→ **Requirements**:
Output the records from the line containing "The width and" through the line containing "point(1129,571)", both included, as a Markdown table with the columns Row and Line, one row per line and no rows for blank lines. Omit the pictures.

==== Supplied material ====

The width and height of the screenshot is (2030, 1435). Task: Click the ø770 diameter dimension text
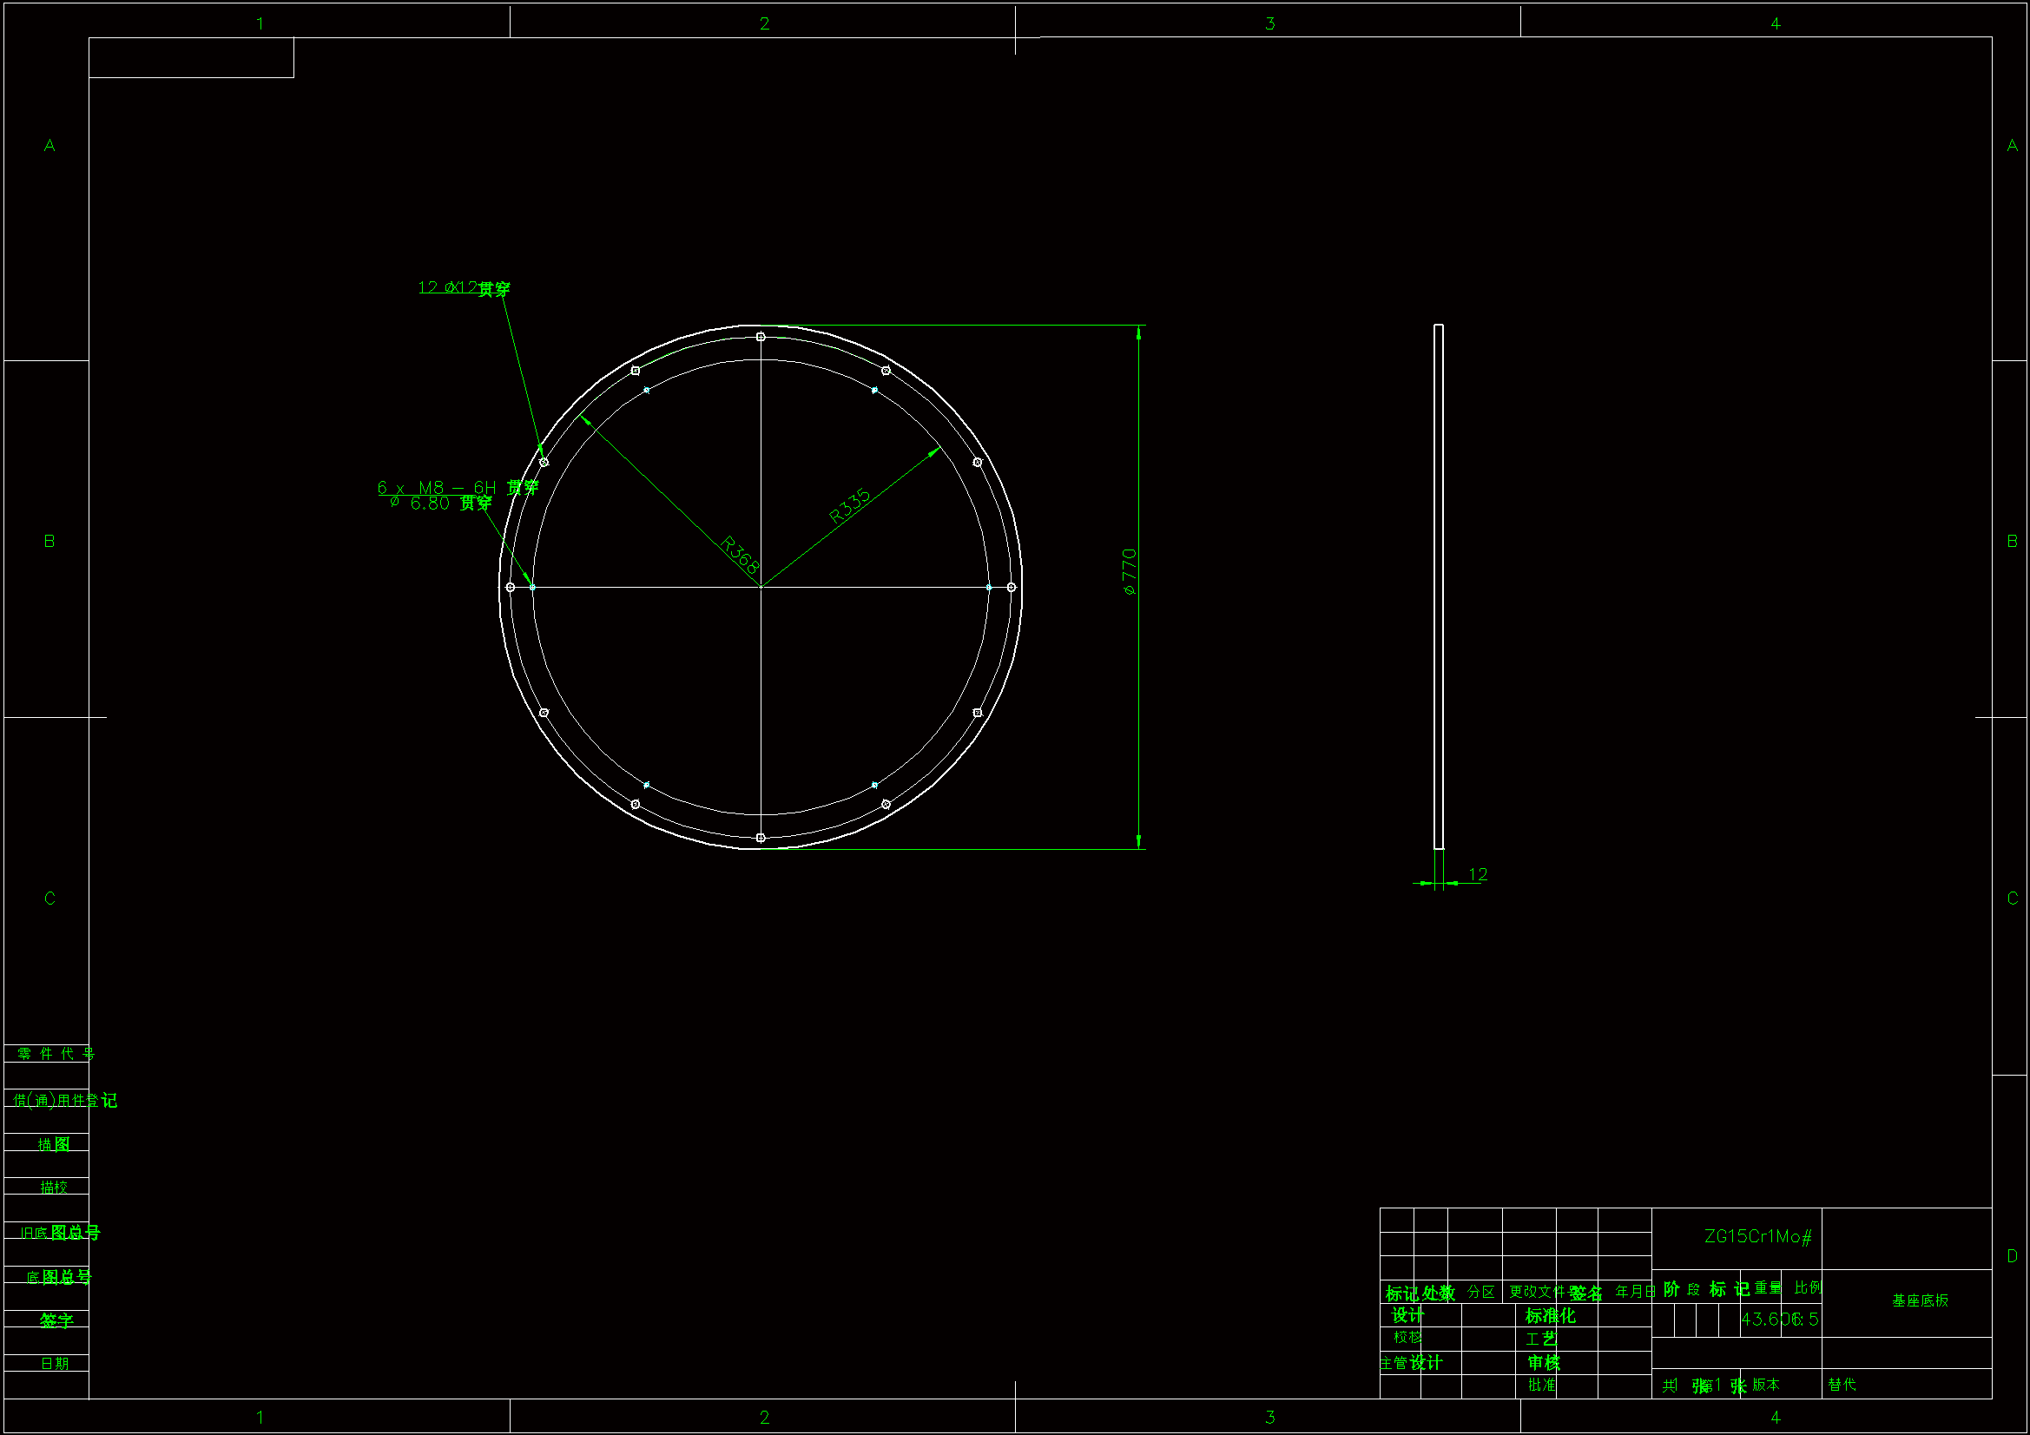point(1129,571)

====
==== Supplied material ====

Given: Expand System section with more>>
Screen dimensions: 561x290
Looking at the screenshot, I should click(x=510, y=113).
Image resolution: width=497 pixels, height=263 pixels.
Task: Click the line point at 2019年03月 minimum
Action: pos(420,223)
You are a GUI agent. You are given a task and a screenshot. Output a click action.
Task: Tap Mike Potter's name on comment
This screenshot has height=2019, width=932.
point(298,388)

====

→ **Answer for the task**:
| Row | Line |
|---|---|
| 1 | The width and height of the screenshot is (2030, 1435). Task: Click the ø770 diameter dimension text |
| 2 | point(1129,571) |